A SLC Agrícola (SLCE3) reportou no 3T25 avanço de 27,9% na receita líquida, para R$ 2,09 bilhões, com recordes de volume e faturamento no trimestre e no acumulado do ano, impulsionados por maiores embarques de soja e milho e pela consolidação da Sierentz Agro Brasil a partir de 1º/07. Apesar do prejuízo líquido de R$ 14,5 milhões no trimestre, o 9M25 fechou com lucro de R$ 636,0 milhões e EBITDA ajustado de R$ 2,03 bilhões. O fluxo de caixa livre foi positivo em R$ 566,9 milhões no 3T25 e negativo em R$ 1,48 bilhão no 9M25, refletindo investimentos e dividendos. A dívida líquida ajustada somou R$ 6,2 bilhões, com alavancagem de 2,34x e duration de 1.168 dias (31% curto, 69% longo) — evolução coerente com o alongamento do passivo e o pré-funding do ciclo, movimento ancorado pelo bookbuilding do CRA de R$ 900 milhões a CDI+0,40% para alongar a dívida e pré-fundear o ciclo 2025/26.
No mesmo comunicado, a companhia anunciou acordo com FIPs administrados pelo BTG Pactual para criação de SPEs (50,01% SLC e 49,99% FIPs) que comprarão 21.471 ha agricultáveis da Fazenda Paladino e firmarão parceria rural com a SLC Agrícola e a SLC Mit. O modelo prevê remuneração equivalente a ~19% da produção por 18 anos (com prorrogações automáticas), preservando acesso de longo prazo à terra sem pressionar o balanço. O movimento dá continuidade à estratégia asset light e de expansão escalável já explicitada na projeção de 836 mil hectares para 2025/26 e consolidação do modelo asset light com 61% da área via JVs/arrendamentos. Operacionalmente, a safra 2025/26 inicia com 835,7 mil ha estimados (+13,6% vs. 2024/25); até 04/11, 62,3% da soja estava semeada, com fixações de 60,2% (soja, incluindo compromissos), 18,6% (milho) e 27,2% (algodão). A empresa ainda aprovou programa de recompra de 10 milhões de ações e detalhou marcos de irrigação: concluir a expansão na Fazenda Piratini até 2026 (13.204 ha irrigados) e implementar o projeto da Fazenda Paladino entre 2028 e 2030, sujeito a licenças e energia.

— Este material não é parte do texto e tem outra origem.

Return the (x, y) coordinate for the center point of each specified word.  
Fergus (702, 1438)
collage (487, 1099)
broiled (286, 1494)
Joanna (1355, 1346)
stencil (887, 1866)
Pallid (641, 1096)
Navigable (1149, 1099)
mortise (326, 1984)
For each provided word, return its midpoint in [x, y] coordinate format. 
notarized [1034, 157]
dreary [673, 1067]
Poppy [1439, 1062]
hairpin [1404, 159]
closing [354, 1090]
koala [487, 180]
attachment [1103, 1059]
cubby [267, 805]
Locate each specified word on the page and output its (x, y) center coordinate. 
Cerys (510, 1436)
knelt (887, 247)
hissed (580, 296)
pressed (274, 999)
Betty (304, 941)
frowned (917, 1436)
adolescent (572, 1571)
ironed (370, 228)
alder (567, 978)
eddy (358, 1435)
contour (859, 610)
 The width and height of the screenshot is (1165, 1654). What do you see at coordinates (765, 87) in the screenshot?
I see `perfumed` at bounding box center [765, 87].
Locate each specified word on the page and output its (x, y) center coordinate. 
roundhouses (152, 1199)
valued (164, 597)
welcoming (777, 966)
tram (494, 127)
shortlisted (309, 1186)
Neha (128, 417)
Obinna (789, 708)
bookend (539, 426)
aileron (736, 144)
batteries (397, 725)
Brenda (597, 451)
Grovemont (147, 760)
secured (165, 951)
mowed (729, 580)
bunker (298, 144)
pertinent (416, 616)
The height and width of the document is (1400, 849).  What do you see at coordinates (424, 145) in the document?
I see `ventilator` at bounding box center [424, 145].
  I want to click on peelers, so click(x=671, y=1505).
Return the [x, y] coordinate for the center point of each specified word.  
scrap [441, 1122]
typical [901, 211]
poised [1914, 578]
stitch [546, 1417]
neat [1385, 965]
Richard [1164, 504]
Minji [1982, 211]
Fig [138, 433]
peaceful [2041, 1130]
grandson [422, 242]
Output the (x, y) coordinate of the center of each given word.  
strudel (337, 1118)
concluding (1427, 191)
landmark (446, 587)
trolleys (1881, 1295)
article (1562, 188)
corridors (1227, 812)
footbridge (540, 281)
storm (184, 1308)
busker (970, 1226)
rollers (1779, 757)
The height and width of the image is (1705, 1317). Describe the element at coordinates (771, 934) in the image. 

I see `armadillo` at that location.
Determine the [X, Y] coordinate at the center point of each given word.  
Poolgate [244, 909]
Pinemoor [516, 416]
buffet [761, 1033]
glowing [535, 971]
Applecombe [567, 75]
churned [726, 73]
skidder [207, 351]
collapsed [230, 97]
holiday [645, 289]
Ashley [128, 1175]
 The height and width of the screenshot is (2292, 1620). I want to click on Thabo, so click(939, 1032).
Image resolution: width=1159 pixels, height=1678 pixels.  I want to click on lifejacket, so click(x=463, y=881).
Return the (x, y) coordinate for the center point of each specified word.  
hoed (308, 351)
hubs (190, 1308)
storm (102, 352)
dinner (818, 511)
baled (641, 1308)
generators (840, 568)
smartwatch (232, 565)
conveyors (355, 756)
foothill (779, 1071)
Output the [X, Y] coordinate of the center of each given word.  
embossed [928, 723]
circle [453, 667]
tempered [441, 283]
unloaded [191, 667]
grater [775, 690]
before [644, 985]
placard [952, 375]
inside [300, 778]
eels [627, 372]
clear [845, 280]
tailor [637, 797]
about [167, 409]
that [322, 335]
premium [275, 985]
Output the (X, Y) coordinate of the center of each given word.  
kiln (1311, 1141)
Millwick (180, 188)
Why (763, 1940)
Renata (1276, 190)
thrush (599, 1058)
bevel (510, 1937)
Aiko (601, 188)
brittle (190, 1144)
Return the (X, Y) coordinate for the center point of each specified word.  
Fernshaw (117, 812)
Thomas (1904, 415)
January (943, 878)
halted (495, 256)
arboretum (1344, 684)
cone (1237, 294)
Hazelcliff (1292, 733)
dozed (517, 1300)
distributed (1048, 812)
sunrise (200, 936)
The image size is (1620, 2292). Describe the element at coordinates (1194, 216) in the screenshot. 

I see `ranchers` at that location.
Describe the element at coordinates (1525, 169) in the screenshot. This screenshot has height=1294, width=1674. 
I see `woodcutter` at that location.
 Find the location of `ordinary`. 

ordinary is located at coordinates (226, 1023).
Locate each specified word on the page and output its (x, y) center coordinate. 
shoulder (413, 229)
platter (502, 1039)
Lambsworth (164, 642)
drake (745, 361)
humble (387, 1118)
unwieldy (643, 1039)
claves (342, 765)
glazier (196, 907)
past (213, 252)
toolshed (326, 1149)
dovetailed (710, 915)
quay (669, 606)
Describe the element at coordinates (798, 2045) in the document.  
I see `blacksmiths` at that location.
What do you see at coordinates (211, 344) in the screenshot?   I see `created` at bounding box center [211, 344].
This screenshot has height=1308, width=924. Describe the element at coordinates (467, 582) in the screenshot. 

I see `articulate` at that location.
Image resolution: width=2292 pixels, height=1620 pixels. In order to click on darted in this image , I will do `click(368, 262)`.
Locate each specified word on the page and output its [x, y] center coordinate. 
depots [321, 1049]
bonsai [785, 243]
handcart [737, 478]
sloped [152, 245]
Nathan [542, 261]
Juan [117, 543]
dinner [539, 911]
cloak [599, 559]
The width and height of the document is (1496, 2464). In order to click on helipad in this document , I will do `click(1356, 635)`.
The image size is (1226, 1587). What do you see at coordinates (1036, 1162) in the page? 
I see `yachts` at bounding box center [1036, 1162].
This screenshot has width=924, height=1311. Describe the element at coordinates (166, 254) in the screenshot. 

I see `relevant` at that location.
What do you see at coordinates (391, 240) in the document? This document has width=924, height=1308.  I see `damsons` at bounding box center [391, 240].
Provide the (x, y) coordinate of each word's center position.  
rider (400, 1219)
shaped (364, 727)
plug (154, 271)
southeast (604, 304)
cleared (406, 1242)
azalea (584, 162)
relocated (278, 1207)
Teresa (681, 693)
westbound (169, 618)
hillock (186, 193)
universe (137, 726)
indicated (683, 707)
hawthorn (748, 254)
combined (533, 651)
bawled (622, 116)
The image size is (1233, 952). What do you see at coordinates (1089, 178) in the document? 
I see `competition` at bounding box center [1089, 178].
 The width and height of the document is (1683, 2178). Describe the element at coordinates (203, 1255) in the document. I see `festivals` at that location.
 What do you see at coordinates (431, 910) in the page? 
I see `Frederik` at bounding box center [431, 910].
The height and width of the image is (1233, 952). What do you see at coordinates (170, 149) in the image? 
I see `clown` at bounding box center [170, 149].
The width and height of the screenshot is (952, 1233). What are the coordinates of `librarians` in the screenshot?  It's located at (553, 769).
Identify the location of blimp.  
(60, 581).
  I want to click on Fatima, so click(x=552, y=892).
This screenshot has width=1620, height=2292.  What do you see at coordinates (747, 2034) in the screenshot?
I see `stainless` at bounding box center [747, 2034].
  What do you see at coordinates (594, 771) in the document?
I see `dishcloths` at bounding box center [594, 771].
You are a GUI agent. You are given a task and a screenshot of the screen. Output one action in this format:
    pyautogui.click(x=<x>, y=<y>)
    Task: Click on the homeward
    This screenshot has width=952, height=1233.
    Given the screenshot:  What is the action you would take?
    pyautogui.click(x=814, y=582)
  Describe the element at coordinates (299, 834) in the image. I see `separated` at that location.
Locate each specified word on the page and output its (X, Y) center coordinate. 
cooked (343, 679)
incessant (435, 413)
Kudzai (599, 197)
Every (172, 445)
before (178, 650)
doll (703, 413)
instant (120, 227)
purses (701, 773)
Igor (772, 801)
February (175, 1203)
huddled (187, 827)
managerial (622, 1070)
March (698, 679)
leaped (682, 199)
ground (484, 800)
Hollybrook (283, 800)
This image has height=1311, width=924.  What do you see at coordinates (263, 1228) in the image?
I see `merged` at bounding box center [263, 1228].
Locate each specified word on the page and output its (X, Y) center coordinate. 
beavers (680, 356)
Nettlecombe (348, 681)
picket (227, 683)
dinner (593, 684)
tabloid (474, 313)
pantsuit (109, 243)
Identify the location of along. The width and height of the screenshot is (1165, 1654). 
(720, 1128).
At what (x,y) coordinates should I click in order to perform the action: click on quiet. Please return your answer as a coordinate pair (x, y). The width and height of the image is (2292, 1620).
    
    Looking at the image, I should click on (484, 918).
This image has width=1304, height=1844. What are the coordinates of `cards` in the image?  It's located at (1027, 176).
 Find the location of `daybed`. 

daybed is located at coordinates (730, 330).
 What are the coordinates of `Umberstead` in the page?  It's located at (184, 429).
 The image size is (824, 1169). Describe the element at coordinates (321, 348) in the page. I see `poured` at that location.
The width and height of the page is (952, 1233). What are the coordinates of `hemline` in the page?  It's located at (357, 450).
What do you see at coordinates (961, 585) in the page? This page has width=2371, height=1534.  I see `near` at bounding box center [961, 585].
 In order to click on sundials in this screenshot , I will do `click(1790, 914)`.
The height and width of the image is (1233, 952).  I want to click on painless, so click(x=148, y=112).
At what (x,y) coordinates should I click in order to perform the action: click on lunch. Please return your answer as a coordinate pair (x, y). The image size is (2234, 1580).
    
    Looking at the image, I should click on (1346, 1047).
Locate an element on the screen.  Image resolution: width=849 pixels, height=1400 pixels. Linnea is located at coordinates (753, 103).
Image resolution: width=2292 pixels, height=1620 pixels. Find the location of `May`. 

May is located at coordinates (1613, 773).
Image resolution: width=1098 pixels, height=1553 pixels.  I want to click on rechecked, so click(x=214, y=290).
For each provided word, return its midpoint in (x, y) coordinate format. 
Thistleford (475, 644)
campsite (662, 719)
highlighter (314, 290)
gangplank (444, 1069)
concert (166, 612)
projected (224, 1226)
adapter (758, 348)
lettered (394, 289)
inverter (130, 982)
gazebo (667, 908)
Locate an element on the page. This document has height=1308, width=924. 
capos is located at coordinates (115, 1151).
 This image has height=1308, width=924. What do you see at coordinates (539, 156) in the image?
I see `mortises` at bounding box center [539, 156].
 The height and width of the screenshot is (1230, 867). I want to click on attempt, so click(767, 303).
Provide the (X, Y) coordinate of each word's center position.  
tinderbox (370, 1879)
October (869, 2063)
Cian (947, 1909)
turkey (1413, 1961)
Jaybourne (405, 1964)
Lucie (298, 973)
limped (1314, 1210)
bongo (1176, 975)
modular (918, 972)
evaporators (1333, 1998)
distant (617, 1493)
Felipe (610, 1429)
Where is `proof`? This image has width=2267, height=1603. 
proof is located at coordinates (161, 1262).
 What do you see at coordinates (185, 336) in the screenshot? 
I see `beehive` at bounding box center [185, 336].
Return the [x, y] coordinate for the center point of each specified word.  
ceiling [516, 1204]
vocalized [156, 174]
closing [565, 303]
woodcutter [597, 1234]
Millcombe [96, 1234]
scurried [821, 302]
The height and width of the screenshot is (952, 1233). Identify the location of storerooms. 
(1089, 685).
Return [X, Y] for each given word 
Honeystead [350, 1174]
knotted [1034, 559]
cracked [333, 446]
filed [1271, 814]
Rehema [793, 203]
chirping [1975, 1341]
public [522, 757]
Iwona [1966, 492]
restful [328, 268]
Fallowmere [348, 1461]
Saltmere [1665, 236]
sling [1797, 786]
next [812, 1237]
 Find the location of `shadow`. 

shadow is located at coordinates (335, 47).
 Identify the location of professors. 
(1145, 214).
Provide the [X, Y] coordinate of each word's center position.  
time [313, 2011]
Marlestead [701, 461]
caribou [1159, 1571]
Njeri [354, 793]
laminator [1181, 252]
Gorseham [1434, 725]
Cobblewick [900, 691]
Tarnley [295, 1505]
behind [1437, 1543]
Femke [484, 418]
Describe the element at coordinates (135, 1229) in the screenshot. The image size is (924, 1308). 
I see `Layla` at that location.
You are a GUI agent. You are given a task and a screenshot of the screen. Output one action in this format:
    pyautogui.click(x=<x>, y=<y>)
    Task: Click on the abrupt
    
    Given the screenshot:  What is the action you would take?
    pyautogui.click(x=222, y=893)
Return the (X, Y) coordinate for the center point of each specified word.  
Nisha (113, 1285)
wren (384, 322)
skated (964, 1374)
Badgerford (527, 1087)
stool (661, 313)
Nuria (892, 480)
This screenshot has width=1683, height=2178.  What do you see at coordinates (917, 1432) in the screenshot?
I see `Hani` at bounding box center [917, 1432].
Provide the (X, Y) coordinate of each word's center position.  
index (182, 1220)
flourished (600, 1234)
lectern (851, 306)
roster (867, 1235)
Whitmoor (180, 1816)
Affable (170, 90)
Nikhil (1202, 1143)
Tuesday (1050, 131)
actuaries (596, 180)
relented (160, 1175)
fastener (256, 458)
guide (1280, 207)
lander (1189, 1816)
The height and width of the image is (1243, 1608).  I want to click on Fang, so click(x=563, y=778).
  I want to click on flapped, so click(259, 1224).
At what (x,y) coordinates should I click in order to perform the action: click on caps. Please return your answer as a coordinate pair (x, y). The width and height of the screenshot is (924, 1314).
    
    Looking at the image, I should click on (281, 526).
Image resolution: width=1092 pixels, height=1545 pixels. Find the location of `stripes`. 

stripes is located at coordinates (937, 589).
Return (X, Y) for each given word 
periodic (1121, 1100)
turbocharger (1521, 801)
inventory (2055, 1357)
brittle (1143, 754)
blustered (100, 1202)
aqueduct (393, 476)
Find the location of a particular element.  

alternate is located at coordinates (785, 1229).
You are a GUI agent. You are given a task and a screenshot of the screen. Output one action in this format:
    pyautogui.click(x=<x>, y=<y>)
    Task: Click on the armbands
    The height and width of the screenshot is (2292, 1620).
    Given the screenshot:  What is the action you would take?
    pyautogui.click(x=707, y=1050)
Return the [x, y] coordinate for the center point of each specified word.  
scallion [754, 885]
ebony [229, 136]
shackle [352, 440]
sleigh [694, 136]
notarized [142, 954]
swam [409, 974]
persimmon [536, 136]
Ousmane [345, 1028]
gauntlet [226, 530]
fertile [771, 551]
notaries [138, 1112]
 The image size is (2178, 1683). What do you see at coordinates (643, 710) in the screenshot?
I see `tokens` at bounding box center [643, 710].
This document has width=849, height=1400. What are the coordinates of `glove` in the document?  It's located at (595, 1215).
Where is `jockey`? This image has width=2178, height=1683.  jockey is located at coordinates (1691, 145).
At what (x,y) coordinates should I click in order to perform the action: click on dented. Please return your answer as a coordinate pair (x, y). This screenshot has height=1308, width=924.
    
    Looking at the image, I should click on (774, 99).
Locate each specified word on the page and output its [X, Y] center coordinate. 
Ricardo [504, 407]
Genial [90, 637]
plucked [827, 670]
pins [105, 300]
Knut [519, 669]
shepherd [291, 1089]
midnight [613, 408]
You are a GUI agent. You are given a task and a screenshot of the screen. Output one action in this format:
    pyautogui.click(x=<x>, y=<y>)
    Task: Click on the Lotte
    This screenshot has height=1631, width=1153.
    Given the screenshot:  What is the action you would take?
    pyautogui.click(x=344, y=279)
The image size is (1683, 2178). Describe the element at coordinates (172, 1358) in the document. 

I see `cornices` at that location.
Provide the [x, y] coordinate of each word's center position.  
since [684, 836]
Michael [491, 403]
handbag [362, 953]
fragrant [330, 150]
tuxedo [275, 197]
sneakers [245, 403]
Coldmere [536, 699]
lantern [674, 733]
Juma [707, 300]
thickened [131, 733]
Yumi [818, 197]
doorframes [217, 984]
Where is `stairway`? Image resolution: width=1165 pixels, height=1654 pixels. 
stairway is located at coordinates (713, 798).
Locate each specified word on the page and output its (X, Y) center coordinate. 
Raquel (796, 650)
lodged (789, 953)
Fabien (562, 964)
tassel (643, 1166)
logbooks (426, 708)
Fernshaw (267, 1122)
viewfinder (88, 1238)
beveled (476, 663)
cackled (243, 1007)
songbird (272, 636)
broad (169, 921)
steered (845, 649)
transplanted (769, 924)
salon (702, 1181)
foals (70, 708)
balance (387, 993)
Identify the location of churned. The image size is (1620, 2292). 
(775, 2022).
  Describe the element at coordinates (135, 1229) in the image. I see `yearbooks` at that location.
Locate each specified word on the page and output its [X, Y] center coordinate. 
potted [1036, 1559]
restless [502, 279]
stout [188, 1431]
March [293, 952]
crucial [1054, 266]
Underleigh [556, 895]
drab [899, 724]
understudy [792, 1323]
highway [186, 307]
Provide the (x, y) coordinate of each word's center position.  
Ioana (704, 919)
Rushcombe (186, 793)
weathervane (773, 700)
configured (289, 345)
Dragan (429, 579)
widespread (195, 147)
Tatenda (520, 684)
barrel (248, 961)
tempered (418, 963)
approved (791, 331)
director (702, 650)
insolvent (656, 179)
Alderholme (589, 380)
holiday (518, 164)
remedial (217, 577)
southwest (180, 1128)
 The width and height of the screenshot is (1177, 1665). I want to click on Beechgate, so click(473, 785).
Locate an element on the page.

Em paralelo, a SLC amarra produtividade, eficiência hídrica e governança de dados, reforçando o backbone para MRV de carbono e acesso a mercados. Essa camada ESG-tecnologia dialoga com a agenda de irrigação e com a integração da Sierentz, e consolida métricas auditáveis que podem influenciar mix de culturas, contratos e custo de capital — desdobrando a maior operação de mensuração de carbono do agro brasileiro e o uso de agricultura digital com ROI de R$ 11 para R$ 1. Com receitas em alta, passivo alongado, parcerias de longo prazo em terra e avanço em irrigação e dados, o 3T25 funciona como capítulo de execução: monetiza volume, reforça a arquitetura de capital e prepara a próxima safra sob um arcabouço asset light e de sustentabilidade integrada. A videoconferência de resultados ocorre em 7/11, às 10h (Brasília).